QuickTake:
Several people, including Eugene Mayor Kaarin Knudson, stood in the rain and expressed grief and outrage over an ICE agent's killing of a 37-year-old Minneapolis woman.
At a hotspot for protest activity in downtown Eugene, the mood was somber under dark and drizzly skies Wednesday, Jan. 7.
Seventeen people — including Mayor Kaarin Knudson — stood at a corner of Eugene’s downtown federal building at about 6:20 p.m., with several holding electric candles to memorialize 37-year-old Renee Nicole Good, the woman shot and killed in Minneapolis by a U.S. Immigration and Customs Enforcement officer.
U.S. Secretary of Homeland Security Kristi Noem said the Wednesday morning shooting took place in response to “domestic terrorism,” as the vehicle driven by Good moved toward the officer standing in front of the vehicle before he fired his weapon.
But other observers noted how in the brief encounter — captured by bystander video — Good appeared to steer so as to avoid the man, who had moments earlier walked in front of the vehicle. ICE officers appeared to yell at her to get out of the vehicle while it was stopped before it moved forward and she was shot and killed.
Those gathered at the downtown federal building in Eugene, which houses an ICE office, spoke out against the shooting and described Good’s death as hitting close to home.
“We have seen how dangerous and reckless the behavior of people acting on the behalf of this administration have been, but there is a woman whose life is over, and a family who are missing her in Minnesota tonight,” Knudson said.

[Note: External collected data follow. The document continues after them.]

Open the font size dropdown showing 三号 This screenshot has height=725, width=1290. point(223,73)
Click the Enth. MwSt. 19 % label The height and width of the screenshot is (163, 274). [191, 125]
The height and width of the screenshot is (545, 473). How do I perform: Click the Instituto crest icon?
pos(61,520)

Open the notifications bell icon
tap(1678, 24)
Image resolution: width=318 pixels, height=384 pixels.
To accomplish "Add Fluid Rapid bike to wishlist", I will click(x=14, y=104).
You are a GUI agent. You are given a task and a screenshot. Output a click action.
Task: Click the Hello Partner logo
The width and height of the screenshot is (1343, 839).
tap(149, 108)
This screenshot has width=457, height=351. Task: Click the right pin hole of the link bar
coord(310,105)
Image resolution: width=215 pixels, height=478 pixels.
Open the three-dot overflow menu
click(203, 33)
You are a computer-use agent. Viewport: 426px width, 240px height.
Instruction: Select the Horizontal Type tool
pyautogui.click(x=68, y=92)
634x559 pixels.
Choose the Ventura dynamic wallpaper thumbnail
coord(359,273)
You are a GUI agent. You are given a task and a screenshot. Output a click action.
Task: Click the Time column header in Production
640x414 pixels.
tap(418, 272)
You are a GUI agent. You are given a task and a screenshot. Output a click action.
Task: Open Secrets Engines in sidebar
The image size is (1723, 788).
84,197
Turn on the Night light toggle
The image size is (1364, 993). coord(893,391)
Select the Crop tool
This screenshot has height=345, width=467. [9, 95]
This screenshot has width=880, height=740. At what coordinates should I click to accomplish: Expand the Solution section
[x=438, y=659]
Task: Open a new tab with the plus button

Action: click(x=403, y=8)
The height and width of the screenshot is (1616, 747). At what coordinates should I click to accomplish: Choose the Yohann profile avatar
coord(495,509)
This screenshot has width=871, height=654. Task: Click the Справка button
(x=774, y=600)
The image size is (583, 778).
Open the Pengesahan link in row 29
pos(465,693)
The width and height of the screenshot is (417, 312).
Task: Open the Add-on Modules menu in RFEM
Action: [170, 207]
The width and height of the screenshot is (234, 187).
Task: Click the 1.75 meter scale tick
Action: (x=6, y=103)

“The decisions were horrific and reckless, and the consequences are lifelong for that person and that community. It’s deeply humiliating to our country to see our citizens’ and neighbors’ lives be treated with such disregard,” she continued.
Knudson said she learned of the vigil event from a friend and decided to attend after a day of meetings. She said the community will “stand together.”
“We will not accept these actions as normal. This is abhorrent behavior, and the people who made those choices need to be held accountable for their decisions,” Knudson said, stating that Good “should be alive.”

Others in attendance described their sense of loss at the death of Good, described in news accounts by her family as compassionate and kind.
Some accounts have described her as a “legal observer,” a term typically used to describe those monitoring law enforcement officers during protests or other events, though bystander video appeared to show the vehicle driven by Good partially blocking the roadway.
“This is a watershed event, because it could have been any of us, and this person is dead,” said Abby Gershenzon, herself a legal observer of protest activity at the federal building who’s involved with the Civil Liberties Defense Center.
Gershenzon is also involved with other community organizations, including the migrant support organizations Rapid Response Lane County and the Oregon Community Asylum Network.
Latiffe Amado said she’s a frequent legal observer at the federal building. She criticized the administration of President Donald Trump and expressed concern about rights being stripped away.
Amado said she’s “very concerned about the potential of any one of me or my peers getting getting caught under this hatred — this is the ‘domestic terrorism.’”
Earlier in the day, weekly protests against immigration enforcement activity took on an angry edge. In a megaphone, one protester who declined to give his name said he frequently attends protests at the federal building. Through the megaphone, he loudly denounced “state-sanctioned murders.”
“Why are my tax dollars going toward murdering a woman in Minneapolis?” he said. A heavy downpour likely affected the afternoon turnout, however, as only about a dozen were present at about 1:30 p.m.
Less vocal but no less upset were Barbara Stebbins, 75, and Larry Kelp, 77. The married couple said Wednesday afternoon they had not planned to attend the weekly protest event until learning of the fatal ICE shooting.
“I was outraged,” Kelp said. “To me, it looked like the woman who got shot was scared of these ICE agents coming up to her window and trying to open her door, and was trying to get away from that.”
“This is what Trump is doing, he’s trying to scare us all by making ICE be so brutal,” Stebbins said.
She added: “They have to be just as mean as they can, and it’s scary.”
Posts on social media described a planned protest rally at 11 a.m., Thursday, Jan. 8, at Wayne Morse Free Speech Plaza, 799 Oak St., with the posts calling for justice for Good and also for a stop to “ICE terror.”